Nous estimons, pour notre part, que les monologues et les dialogues font partie intégrante de l’étude filmique et ne doivent pas en être éliminés ; le poète, en effet, s’exprime aussi par la voix de ses héros. Si les monologues, par exemple, sont longs, encombrants et abstraits, c’est sans doute que le poète est peu filmique ; au contraire, si les conversations apparaissent plus fréquentes et plus brèves, ou si encore les longs monologues eux-mêmes sont riches en images visuelles diverses, il est souvent possible de les faire entrer dans une analyse filmique de base et, par conséquent, d’étudier l’oeuvre en entier, ce qui nous paraît indispensable.

En ce qui concerne, par exemple, la tirade de Jupiter (v. 229 à 296), une précieuse indication filmique était fournie par les vers 261 et 262 : « Hic tibi (fabor enim, quando haec te cura remordit / Longius, et volvens fatorum arcana movebo) ». Après un premier gros plan, il était donc possible de faire défiler, en surimpression sur le visage et les yeux de Jupiter, les images correspondant aux paroles du lieu (la tirade pouvait alors continuer en "voix-off"), avant de revenir ("sic placitum" v. 281) au gros plan du début.

Certes le travail n’est pas toujours commode avec Virgile, et souvent Homère, dont les répliques sont, en général, plus brèves, plus nombreuses et moins explicatives, se prête beaucoup mieux à ce travail.

Ce qu’il nous paraît important de bien signaler ici, c’est que tous les éléments, quels qu’ils soient, d’une oeuvre littéraire, doivent être compris dans le travail de base ; éliminer quelque chose au départ revient à faire une adaptation, incompatible, nous l’avons dit, avec l’esprit d’une bonne analyse filmique. Un film est un film d’un bout à l’autre et non par endroits seulement. Le problème de la filmicité des dialogues est donc un problème important qui doit être résolu d’une manière ou d’une autre et compte pour beaucoup dans les résul- tats d’ensemble à espérer.

B) Comparaisons homériques et comparaisons virgiliennes

Il nous faut aborder maintenant un autre problème important, proche au fond du précédent : celui des comparaisons.
Nous avions fait remarquer, dans un article précédent [17], que les comparaisons homériques s’adaptent bien au cinéma, parce qu’elles évoquent avec précision le jeu de l’acteur éventuel, c’est-à-dire une expression corporelle reflétant un état d’âme, un sentiment, une émotion, etc.

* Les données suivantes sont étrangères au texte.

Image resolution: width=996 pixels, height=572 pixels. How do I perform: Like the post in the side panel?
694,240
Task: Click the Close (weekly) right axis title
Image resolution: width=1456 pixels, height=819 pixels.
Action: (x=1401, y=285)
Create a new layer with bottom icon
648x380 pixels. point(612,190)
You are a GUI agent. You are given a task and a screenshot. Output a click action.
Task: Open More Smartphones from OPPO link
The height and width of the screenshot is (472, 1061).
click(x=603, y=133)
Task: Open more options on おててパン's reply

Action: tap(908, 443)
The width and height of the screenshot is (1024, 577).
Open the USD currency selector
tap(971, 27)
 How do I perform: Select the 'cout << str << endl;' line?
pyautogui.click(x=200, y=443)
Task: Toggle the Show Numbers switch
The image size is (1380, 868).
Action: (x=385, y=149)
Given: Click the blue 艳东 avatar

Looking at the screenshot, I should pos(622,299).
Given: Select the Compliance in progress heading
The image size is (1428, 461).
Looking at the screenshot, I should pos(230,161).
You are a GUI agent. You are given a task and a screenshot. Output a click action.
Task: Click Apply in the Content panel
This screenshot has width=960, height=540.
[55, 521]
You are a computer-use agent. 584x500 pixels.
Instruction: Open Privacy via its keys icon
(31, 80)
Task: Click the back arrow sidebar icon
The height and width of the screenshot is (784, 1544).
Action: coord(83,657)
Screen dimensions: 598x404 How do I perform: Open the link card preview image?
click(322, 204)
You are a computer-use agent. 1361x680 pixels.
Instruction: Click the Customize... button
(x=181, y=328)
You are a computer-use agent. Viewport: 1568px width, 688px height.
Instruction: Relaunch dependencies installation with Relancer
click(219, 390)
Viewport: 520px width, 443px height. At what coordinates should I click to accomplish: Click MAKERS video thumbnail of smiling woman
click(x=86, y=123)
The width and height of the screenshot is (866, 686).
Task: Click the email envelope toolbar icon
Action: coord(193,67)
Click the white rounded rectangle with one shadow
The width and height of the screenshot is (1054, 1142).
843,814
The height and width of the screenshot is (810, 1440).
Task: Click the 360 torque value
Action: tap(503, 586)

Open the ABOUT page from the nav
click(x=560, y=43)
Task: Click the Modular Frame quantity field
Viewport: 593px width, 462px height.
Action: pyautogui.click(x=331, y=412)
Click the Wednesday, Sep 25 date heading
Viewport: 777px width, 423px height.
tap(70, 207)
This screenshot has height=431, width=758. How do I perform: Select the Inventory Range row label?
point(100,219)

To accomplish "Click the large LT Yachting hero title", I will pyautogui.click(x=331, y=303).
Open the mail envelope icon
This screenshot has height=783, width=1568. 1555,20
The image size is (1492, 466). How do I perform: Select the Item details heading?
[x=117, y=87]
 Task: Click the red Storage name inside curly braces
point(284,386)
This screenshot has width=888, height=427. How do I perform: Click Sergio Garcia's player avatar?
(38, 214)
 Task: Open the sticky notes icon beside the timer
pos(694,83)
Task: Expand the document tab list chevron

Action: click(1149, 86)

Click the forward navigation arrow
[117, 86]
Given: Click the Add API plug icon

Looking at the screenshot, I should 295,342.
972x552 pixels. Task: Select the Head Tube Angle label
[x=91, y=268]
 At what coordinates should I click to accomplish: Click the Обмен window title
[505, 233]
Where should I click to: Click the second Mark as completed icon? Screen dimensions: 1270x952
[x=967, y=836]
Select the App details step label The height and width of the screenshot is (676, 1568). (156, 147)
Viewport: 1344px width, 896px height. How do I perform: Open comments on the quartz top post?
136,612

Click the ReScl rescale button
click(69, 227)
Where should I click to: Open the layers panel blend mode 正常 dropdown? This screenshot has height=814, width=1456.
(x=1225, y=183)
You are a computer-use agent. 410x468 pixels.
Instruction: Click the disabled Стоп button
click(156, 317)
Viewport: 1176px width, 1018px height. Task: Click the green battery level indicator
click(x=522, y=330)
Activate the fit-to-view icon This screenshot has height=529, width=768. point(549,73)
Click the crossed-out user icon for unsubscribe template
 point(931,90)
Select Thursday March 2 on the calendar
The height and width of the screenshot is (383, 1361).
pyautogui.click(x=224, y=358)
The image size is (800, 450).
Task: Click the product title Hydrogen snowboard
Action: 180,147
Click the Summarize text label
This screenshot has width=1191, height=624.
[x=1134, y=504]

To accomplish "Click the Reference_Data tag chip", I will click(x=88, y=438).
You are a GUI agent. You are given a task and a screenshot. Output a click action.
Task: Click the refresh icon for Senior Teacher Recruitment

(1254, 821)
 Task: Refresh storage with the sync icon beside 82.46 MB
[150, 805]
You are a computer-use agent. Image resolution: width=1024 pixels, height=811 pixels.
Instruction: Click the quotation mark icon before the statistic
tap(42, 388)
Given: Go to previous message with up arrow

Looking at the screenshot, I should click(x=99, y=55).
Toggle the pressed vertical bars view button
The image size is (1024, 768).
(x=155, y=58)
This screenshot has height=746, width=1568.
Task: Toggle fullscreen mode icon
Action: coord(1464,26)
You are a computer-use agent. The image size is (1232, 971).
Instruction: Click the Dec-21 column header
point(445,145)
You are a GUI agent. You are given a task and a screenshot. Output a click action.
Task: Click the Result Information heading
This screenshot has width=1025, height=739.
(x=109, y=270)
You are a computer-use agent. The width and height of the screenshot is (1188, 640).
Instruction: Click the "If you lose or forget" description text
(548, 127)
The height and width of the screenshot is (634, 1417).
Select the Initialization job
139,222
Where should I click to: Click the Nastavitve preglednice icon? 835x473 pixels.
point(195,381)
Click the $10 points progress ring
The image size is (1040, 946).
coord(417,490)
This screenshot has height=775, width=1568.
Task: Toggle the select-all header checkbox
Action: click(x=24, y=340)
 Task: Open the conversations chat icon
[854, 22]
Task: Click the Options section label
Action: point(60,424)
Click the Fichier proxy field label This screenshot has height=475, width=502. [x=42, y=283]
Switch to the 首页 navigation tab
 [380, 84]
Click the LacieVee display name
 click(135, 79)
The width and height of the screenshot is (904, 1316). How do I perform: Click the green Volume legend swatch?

Chez Virgile, au contraire, la comparaison, plus compacte et plus ornée, nous semblait avoir une vocation psychologique et, formant un tout à part, ne pas être très filmique. C’est, en un sens, l’opinion de M. Léglise : « notre poète, quand il le juge utile, préfère construire toute une petite scène, parallèle à l’action principale » (p. 53) ; mais sa conclusion est toute différente ; il déclare en effet que « la comparaison virgilienne heurte moins les yeux, s’insère dans la conception filmique du récit » et que la comparaison homérique, en interrompant le cours du r »cit, conduirait à « un artifice littéraire ».

Quand il s’exprime ainsi, M. Léglise s’appuie sur le vers 115 du chant I ("excutitur pronusque magister") et sur le vers 118 ("‘apparent rari nantes in gurgite vasto"), dans lesquels Virgile s’est inspiré d’Homère en supprimant deux images ; chez Homère en effet (Odyssée XII, 411), le pilote est précipité dans la mer "comme un plongeur" et les naufragés sont emportés "semblables à des oiseaux de mer" (ibid, v. 417). Se demandant pourquoi Virgile n’a pas retenu les comparaisons homériques, M. Léglise rappelle d’abord l’opinion de Sainte Beuve, selon lequel ces deux comparaisons avaient paru trop vives et trop naturelles à Virgile, « qui imitant Homère n’a pas fait moins bien, mais plus doux » [18]. Estimant que cette explication n’est pas convaincante, M. Léglise propose alors de la chercher sur le plan filmique : « Virgile voit l’action se dérouler devant ses yeux et les images s’enchaînent les unes aux autres. Or il faudrait rompre brutalement cet enchaînement si l’on introduisait l’image du plongeur ou celle des corneilles : ce serait un artifice purement littéraire » (p. 53).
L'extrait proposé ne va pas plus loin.